What is required
Reproduce the data below word for word, starting with the line that contains "1456x819 pixels. How" and going on through the line that contains "tap(1408, 46)".

Material for this exercise
■ ■ ■ ■
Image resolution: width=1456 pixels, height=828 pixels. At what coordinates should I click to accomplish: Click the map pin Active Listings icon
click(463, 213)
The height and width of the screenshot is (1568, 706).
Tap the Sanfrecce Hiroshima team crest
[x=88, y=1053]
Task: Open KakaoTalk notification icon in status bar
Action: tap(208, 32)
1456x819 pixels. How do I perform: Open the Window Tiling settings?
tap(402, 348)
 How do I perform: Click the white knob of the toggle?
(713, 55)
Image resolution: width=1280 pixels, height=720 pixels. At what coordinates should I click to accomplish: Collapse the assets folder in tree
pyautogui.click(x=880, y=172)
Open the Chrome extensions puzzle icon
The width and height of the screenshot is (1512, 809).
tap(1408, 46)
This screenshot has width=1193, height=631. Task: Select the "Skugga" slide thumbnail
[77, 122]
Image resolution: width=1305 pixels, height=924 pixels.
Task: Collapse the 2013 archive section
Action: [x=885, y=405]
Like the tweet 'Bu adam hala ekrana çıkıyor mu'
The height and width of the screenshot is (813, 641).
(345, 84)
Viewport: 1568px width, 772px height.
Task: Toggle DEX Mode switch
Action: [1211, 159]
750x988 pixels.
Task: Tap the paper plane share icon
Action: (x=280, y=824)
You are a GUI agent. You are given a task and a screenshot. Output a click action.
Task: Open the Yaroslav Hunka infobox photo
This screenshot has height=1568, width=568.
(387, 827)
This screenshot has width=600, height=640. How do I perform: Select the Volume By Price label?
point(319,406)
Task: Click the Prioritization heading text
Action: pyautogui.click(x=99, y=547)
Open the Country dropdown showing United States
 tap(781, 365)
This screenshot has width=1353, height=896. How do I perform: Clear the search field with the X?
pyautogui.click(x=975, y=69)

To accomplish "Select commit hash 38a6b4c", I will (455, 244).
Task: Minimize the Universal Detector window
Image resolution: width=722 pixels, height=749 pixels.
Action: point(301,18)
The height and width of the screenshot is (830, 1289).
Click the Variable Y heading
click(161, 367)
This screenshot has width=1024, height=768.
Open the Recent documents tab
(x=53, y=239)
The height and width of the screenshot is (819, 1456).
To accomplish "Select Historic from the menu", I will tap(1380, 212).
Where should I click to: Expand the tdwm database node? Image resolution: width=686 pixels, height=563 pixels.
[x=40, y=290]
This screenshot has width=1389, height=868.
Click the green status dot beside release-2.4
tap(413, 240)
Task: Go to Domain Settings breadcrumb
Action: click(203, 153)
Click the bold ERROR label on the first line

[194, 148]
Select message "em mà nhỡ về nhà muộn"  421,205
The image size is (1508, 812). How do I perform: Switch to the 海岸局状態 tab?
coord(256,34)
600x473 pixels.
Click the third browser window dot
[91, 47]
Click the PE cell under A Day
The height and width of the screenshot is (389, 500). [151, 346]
■ ■ ■ ■
Task result
1456x819 pixels. How do I perform: Open the Window Tiling settings?
tap(402, 348)
 How do I perform: Click the white knob of the toggle?
(713, 55)
Image resolution: width=1280 pixels, height=720 pixels. At what coordinates should I click to accomplish: Collapse the assets folder in tree
pyautogui.click(x=880, y=172)
Open the Chrome extensions puzzle icon
The width and height of the screenshot is (1512, 809).
tap(1408, 46)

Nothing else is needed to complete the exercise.